Organisasi Privat(Bisnis)
Bertujuan untuk
menghasilkan keuntungan dan barang yang dihasilkan, maka ukuran kinerjanya
adalah seberapa besar organisasi tersebut mampu memproduksi barang untuk
menghasilkan keuntungan bagi organisasi. Indikator yang masih bertalian dengan
sebelumnya adalah seberapa besar efficiency pemanfaatan input untuk meraih
keuntungan itu dan seberapa besar effectivity process yang dilakukan untuk
meraih keuntungan tersebut.
Sementara itu ada
indikator yang sering kali digunakan untuk mengukur kinerja organisasi
privat/publik seperti : work lood/demain, economy, efficiency, effectiveness
dan equity (Sclim dan Wood ward, 1992 dalam Keban, 1995) productivity (Perry,
1990 dalam Dwiyanto, 1995).
Pengertian
Istilah privat
berasal dari bahasa Latin "set apart" (yang terpisah). Sasaran
organisasi publik ditujukan pada hal – hal yang 'terpisah' dari masyarakat
secara umum.
Organisasi privat
atau bisnis adalah organisasi yang ditujukan untuk menyediakan barang dan jasa
kepada konsumen, yang dibedakan dari kemampuanya membayar barang dan jasa
tersebut sesuai dengan hukum pasar.
Lingkungan Organisasi
Lingkungan dalam
organisasi privat :
Lingkungan
otorisasi, misal dewan komisaris atau rapat umum pemegang saham yang menentukan
pendanaan dan batas – batas wewenang perusahaan. Akan tetapi, tentu saja
lingkungan otorisasi pada organisasi privat tidak sekompleks organisasi publik.
Proses penciptaan
nilai dalam organisasi privat, menitikberatkan proses pengambilan keputusan
pada naik-turunya permintaan pasar, sehingga pengambilan keputusan biasanya
berlangsung lebih cepat.
Ciri-Ciri Organisasi
Seperti telah
diuraikan di atas bahwa organisasi memiliki tiga unsur dasar, dan secara lebih
rinci organisasi memiliki ciri-ciri sebagai berikut :
1. Adanya suatu kelompok orang
yang dapat dikenal dan saling mengenal,
2. Adanya kegiatan yang
berbeda-beda, tetapi satu sama lain saling berkaitan (interdependent part) yang
merupakan kesatuan kegiatan,
3. Tiap-tiap orang memberikan
sumbangan atau kontribusinya berupa; pemikiran, tenaga, dan lain-lain,
4. Adanya kewenangan, koordinasi
dan pengawasan,
5. Adanya tujuan yang ingin
dicapai.

_Bahan yang Disediakan_
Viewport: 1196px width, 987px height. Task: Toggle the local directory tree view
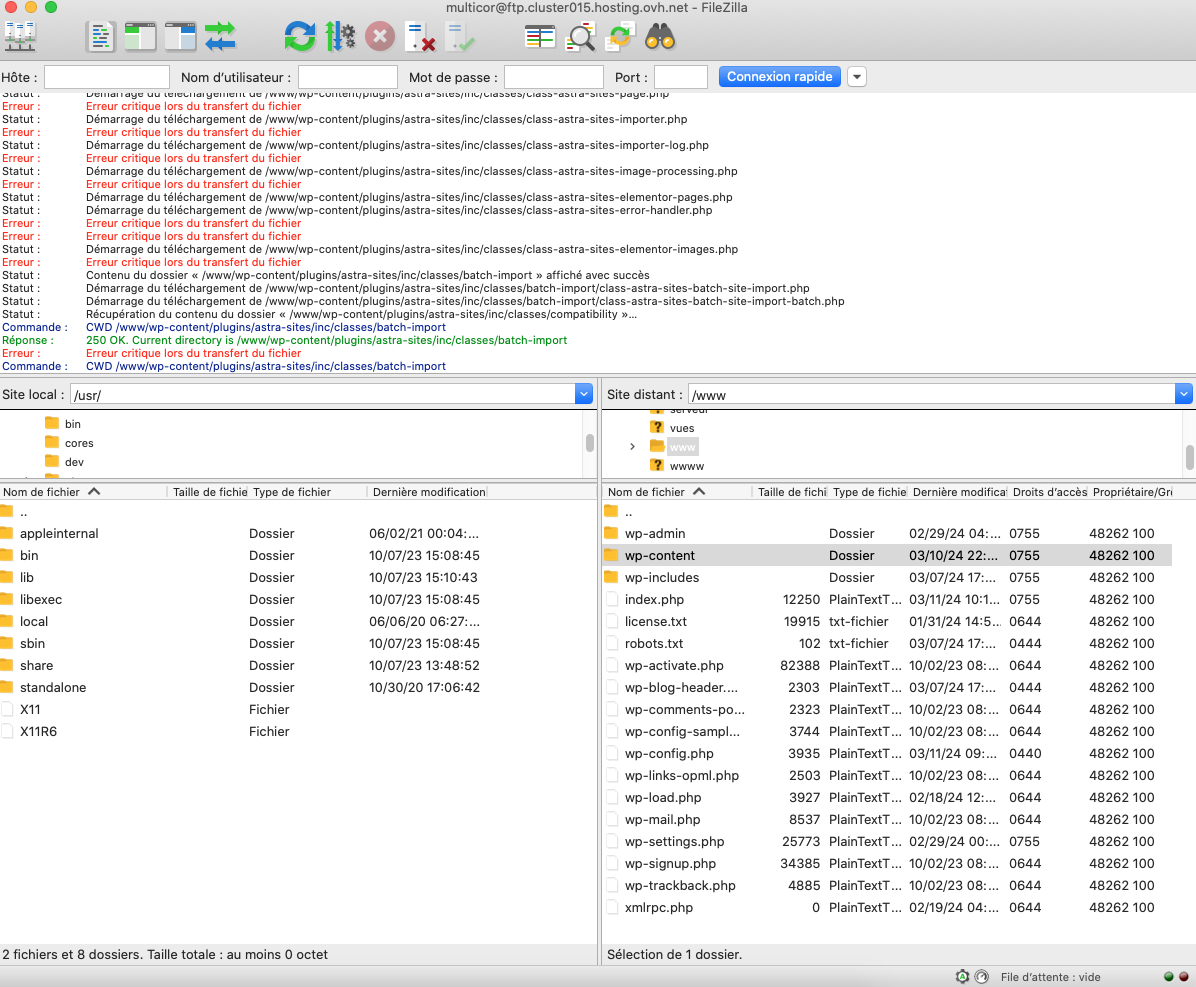[x=140, y=37]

_Yang Harus Dikerjakan_
Lanjutkan teks tentang organisasi privat, dimulai tepat setelah kalimat terakhirnya.

_Kotak Jawaban_
Prinsip-Prinsip Organisasi
Prinsip-prinsip
organisasi banyak dikemukan oleh para ahli, salah satunya A.M. Williams yang
mengemukakan pendapatnya cukup lengkap dalam bukunya "Organization of
Canadian Government Administration" (1965), bahwa prinsip-prinsip organisasi
meliputi :
1) prinsip
bahwa organisasi harus mempunyai tujuan yang jelas
2) prinsip
skala hirarkhi
3) prinsip
kesatuan perintah
4) prinsip
pendelegasian wewenang
5) prinsip
pertanggungjawaban
6) prinsip
pembagian pekerjaan
7) prinsip
rentang pengendalian
8) prinsip
fungsional
9) prinsip
pemisahan
10) prinsip
keseimbangan
11) prinsip
fleksibilitas
12) prinsip
kepemimpinan
1) Organisasi Harus Mempunyai Tujuan yang Jelas
Organisasi
dibentuk atas dasar adanya tujuan yang ingin dicapai, dengan demikian tidak
mungkin suatu organisasi tanpa adanya tujuan. Misalnya, organisasi
pelayanan kesehatan seperti rumah sakit dan puskesmas sebagai suatu organisasi,
mempunyai tujuan yang ingin dicapai antara lain, memberikan pelayanan
kesehatan yang berkualitas dan lain lain.
2) Prinsip Skala Hirarkhi
Dalam suatu
organisasi harus ada garis kewenangan yang jelas dari pimpinan, pembantu
pimpinan sampai pelaksana, sehingga dapat mempertegas dalam pendelegasian
wewenang dan pertanggungjawaban, dan akan menunjang efektivitas jalannya
organisasi secara keseluruhan.
3) Prinsip Kesatuan Perintah
Dalam hal ini,
seseorang hanya menerima perintah atau bertanggung jawab kepada seorang atasan
saja.
4) Prinsip Pendelegasian Wewenang
Seorang pemimpin
mempunyai kemampuan terbatas dalam menjalankan pekerjaannya, sehingga perlu
dilakukan pendelegasian wewenang kepada bawahannya. Pejabat yang diberi
wewenang harus dapat menjamin tercapainya hasil yang diharapkan. Dalam
pendelegasian, wewenang yang dilimpahkan meliputi kewenangan dalam pengambilan
keputusan, melakukan hubungan dengan orang lain, dan mengadakan tindakan
tanpa minta persetujuan lebih dahulu kepada atasannya lagi.
5) Prinsip Pertanggungjawaban
Dalam menjalankan
tugasnya setiap pegawai harus bertanggung jawab sepenuhnya kepada atasan.
6) Prinsip Pembagian Pekerjaan
Suatu organisasi,
untuk mencapai tujuannya, melakukan berbagai aktivitas atau kegiatan. Agar
kegiatan tersebut dapat berjalan optimal maka dilakukan pembagian
tugas/pekerjaan yang didasarkan kepada kemampuan dan keahlian dari
masing-masing pegawai. Adanya kejelasan dalam pembagian tugas, akan memperjelas
dalam pendelegasian wewenang, pertanggungjawaban, serta menunjang efektivitas jalannya
organisasi.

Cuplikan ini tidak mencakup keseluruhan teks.